▶ **Assignment**
In the data below, find the line that contains "The width and height of the screenshot is (1080, 1080)." and the line that contains "You are a computer-use agent. The image". Copy both, plus every line between them, exactly.

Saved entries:
------------
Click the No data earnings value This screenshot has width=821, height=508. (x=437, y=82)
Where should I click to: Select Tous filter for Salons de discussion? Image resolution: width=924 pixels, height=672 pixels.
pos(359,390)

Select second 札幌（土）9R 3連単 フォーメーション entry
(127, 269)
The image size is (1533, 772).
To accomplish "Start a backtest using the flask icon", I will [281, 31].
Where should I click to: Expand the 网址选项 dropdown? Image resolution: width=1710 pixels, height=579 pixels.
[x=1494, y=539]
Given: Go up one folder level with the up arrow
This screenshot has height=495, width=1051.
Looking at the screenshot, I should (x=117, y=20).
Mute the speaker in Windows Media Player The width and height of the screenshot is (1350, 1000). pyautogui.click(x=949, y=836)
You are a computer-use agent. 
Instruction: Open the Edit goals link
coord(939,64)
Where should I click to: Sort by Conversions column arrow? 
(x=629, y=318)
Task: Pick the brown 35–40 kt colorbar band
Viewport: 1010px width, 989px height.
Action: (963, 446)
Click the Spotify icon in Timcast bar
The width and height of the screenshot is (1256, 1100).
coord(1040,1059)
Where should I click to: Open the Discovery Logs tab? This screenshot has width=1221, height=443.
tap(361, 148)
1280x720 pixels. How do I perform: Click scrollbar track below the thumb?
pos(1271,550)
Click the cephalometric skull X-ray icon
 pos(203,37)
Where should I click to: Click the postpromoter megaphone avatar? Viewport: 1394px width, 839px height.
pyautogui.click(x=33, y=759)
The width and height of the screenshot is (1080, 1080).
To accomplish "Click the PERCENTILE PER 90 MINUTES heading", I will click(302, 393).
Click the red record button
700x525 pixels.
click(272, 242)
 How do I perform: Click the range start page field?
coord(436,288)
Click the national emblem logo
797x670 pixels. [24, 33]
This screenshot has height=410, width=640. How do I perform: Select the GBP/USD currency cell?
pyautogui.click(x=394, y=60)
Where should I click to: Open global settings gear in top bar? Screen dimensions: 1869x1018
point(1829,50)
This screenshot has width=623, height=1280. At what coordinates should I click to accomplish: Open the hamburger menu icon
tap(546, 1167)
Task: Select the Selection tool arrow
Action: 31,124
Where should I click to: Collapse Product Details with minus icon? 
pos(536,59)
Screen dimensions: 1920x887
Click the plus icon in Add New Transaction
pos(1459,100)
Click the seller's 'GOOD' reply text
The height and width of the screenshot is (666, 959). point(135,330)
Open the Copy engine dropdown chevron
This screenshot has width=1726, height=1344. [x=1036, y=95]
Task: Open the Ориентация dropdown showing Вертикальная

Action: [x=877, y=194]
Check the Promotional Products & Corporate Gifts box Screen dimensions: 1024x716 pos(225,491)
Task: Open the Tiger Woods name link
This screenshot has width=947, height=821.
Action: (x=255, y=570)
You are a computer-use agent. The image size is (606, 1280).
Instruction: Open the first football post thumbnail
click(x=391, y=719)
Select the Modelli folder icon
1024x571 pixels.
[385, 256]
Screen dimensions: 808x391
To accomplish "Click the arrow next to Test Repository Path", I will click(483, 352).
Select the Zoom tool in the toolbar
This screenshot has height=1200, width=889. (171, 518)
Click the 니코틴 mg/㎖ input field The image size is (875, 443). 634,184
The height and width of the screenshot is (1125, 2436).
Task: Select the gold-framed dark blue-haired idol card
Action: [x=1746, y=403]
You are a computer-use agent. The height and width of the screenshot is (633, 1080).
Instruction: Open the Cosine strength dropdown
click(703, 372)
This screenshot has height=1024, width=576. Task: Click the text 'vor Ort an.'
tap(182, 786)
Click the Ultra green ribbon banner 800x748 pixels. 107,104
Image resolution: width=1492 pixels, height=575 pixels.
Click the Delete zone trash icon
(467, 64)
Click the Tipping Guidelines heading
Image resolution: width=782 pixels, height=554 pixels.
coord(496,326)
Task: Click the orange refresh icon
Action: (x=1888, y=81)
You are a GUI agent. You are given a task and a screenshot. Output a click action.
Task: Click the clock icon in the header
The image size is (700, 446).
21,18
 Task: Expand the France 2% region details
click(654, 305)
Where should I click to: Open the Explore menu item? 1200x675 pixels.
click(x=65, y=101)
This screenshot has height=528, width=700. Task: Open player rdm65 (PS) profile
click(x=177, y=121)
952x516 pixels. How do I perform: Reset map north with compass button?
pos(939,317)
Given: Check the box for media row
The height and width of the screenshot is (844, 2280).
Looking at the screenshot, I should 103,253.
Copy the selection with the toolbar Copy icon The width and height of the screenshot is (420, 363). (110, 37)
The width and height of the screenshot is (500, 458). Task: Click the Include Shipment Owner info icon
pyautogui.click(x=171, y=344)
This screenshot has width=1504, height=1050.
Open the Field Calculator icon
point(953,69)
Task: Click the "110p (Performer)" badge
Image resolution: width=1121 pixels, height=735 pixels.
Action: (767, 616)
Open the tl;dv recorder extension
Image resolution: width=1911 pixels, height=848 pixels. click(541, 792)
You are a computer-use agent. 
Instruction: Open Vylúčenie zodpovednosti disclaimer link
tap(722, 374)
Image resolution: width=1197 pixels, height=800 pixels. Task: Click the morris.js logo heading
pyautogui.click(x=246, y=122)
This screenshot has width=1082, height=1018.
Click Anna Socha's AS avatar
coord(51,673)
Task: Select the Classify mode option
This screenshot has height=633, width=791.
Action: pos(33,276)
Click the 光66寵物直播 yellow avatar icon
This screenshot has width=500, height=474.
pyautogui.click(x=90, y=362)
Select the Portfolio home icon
------------
▶ **Solution for this problem**
The width and height of the screenshot is (1080, 1080).
To accomplish "Click the PERCENTILE PER 90 MINUTES heading", I will click(302, 393).
Click the red record button
700x525 pixels.
click(272, 242)
 How do I perform: Click the range start page field?
coord(436,288)
Click the national emblem logo
797x670 pixels. [24, 33]
This screenshot has height=410, width=640. How do I perform: Select the GBP/USD currency cell?
pyautogui.click(x=394, y=60)
Where should I click to: Open global settings gear in top bar? Screen dimensions: 1869x1018
point(1829,50)
This screenshot has width=623, height=1280. At what coordinates should I click to accomplish: Open the hamburger menu icon
tap(546, 1167)
Task: Select the Selection tool arrow
Action: 31,124
Where should I click to: Collapse Product Details with minus icon? 
pos(536,59)
Screen dimensions: 1920x887
Click the plus icon in Add New Transaction
pos(1459,100)
Click the seller's 'GOOD' reply text
The height and width of the screenshot is (666, 959). point(135,330)
Open the Copy engine dropdown chevron
This screenshot has width=1726, height=1344. [x=1036, y=95]
Task: Open the Ориентация dropdown showing Вертикальная

Action: [x=877, y=194]
Check the Promotional Products & Corporate Gifts box Screen dimensions: 1024x716 pos(225,491)
Task: Open the Tiger Woods name link
This screenshot has width=947, height=821.
Action: (x=255, y=570)
You are a computer-use agent. The image size is (606, 1280).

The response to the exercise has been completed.